Crítica cine: malditos bastardos

Tarantino o el cine de retales

Una cosa es el talento para crear y otra la habilidad para recrear, parodiar, homenajear, caricaturizar o citar. Lo primero requiere inventar fundiendo lo heredado o aprendido con lo vivido o sentido. Lo segundo sólo requiere habilidad e ingenio. La diferencia entre lo uno y otro marca la frontera -siempre mudable, desde luego, hasta que el tiempo la fija- entre los grandes realizadores y los estimables. Tarantino es un realizador estimable que es tenido por grande. Y un adolescente que se está haciendo viejo. Lo que en el universo de Fellini se llamaría un vitellone. Como los vitelloni del Grand Hotel de Amarcord que sacaban a bailar a las maduras veraneantes teutonas para ver si caía alguna, Tarantino saca a bailar en cada nueva película a decenas -si no veintenas- de viejas películas de todo tipo para ver si cae algo de talento, originalidad o desvergüenza en la suya. El problema es que cuando copia/homenajea a los grandes siempre queda por debajo de ellos; y cuando copia/homenajea a los pequeños siempre se queda corto en desvergüenza y desahogo. Carece del talento creativo necesario para alcanzar a los primeros; pero a la vez es demasiado hábil y listo como para incurrir voluntariamente -aunque lo intente- en la involuntaria desmaña de los segundos: como un tipo de estatura media que intentara parecer alto poniéndose de puntillas y enano poniéndose en cuclillas, sin lograr ni lo uno ni lo otro.

En este caso Tarantino mira, entre otros muchos, al Robert Aldrich de Doce del patíbulo y al Enzo G. Castellari de Aquel maldito tren blindado. El problema es que tiene menos talento y mala leche que Aldrich; y menos tosca espontaneidad que Castellari, un director de tercera o cuarta fila en su día ignorado por los pedantes que hoy se derriten viéndolo en el espejo tarantiniano. Hasta para saborear lo ínfimo los pedantes siempre necesitan que una autoridad superior les autorice a hacerlo; porque entonces lo saborean como un placer exquisito especiado de malditismo (de Castellari lo vi casi todo cuando y donde había que verlo: en los años 60 y 70 y en cines de barrio o de verano; y me divertía mientras a los amigos cinéfilos que ahora lo descubren a través de Tarantino les sorprendía, si no escandalizaba, que fuera a esos cines a ver esas películas).
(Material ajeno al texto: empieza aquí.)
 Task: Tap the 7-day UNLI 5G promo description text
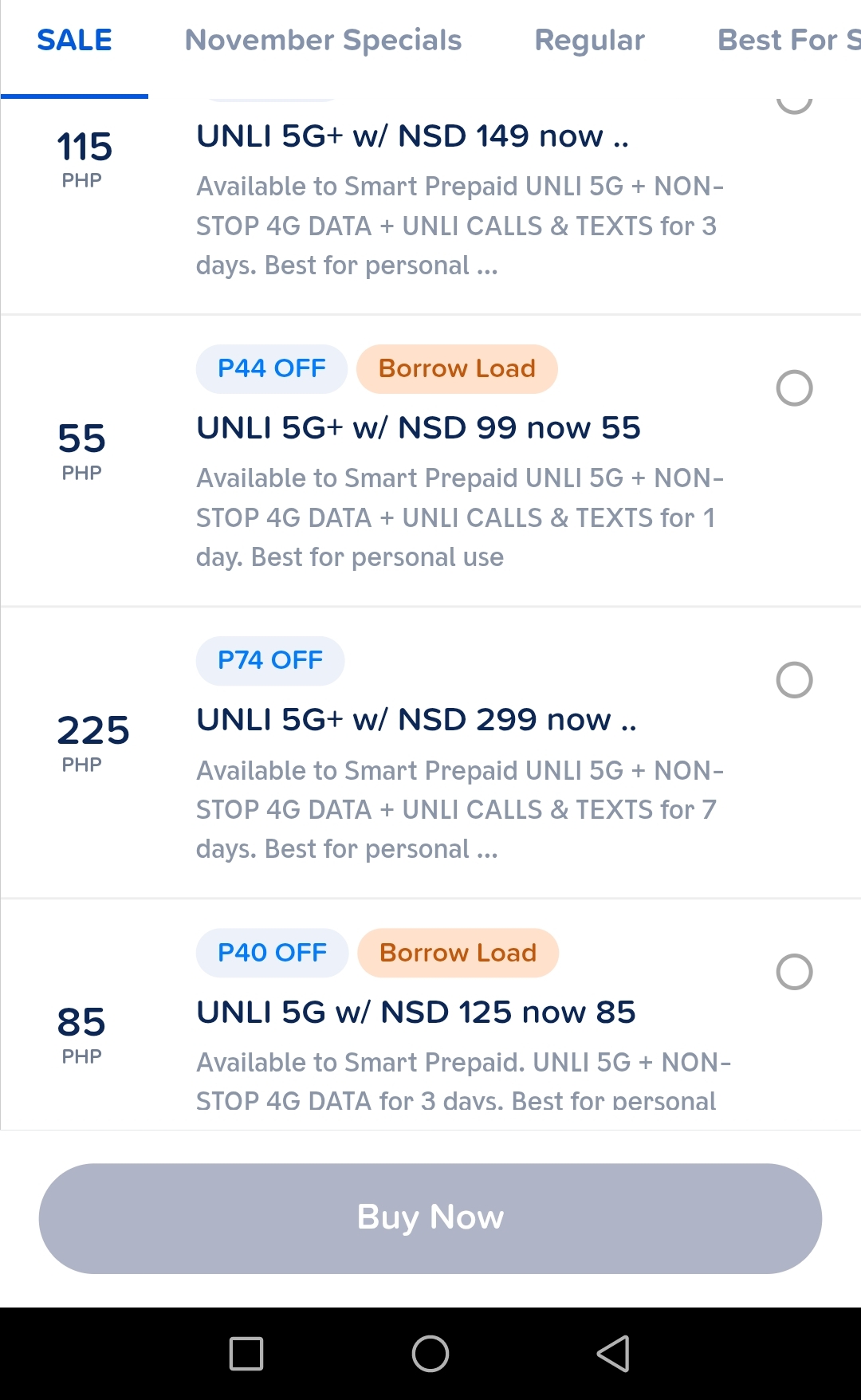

Así que aquí vuelve Tarantino descubriendo directores malditos de serie B, fundiéndolos con guiños a los grandes, mezclando géneros, brillante y listo (más que inteligente) como siempre, vistiendo harapos de subgéneros como si fuera alta costura, bailando con la obviedad y lo predecible hasta marearlos y hacerles parecer sorprendente originalidad. Estos días se ha presentado una nueva colección de Trash and Soul, la firma que "joyería informal" que, según se define a sí misma, "convierte elementos de la basura cotidiana en pequeñas obras de arte y de autor". Algo así es el cine de Tarantino y esta última película suya. Del juicio del gusto depende considerarla una hábil estrategia, una impostura o una verdadera conversión de la basura en una obra de arte y de autor.

Malditos bastardos juega con el cine bélico en sus variantes ultra violentas y cómicas, sumándole perspectivas del thriller extremo, el espagueti western, el cine de espías y lo que caiga por el camino. Al ser parodia, todo se le debe perdonar. Al ser una broma, todo se le debe tolerar. Es una forma de blindarse como otra cualquiera. ¿Funciona como entretenimiento? A ratos. ¿Aporta valores? Pocos: la utilización estridente de la música; la espectacular resolución (y me refiero a espectacularidad de cámara y de montaje) de algunas -pocas- escenas; y sobre todo la interpretación de Christopher Waltz como el coronel nazi, que aporta el único interés dramático -en el más amplio y ambiguo registro de la palabra- a una galería de personajes que, cosa rara en Tarantino, está mal dibujada, mediocremente escrita y peor interpretada. Obsesionado en ser (entre otras cosas) el Sergio Leone del siglo XXI, tal vez para Tarantino esta interesante pero fallida película sea lo que para el director italiano fue El bueno, el feo y el malo como tránsito de la concisión de La muerte tenía un precio a la ambiciosa desmesura de Hasta que llegó su hora: una forma distinta de ser él mismo y de querer ser más.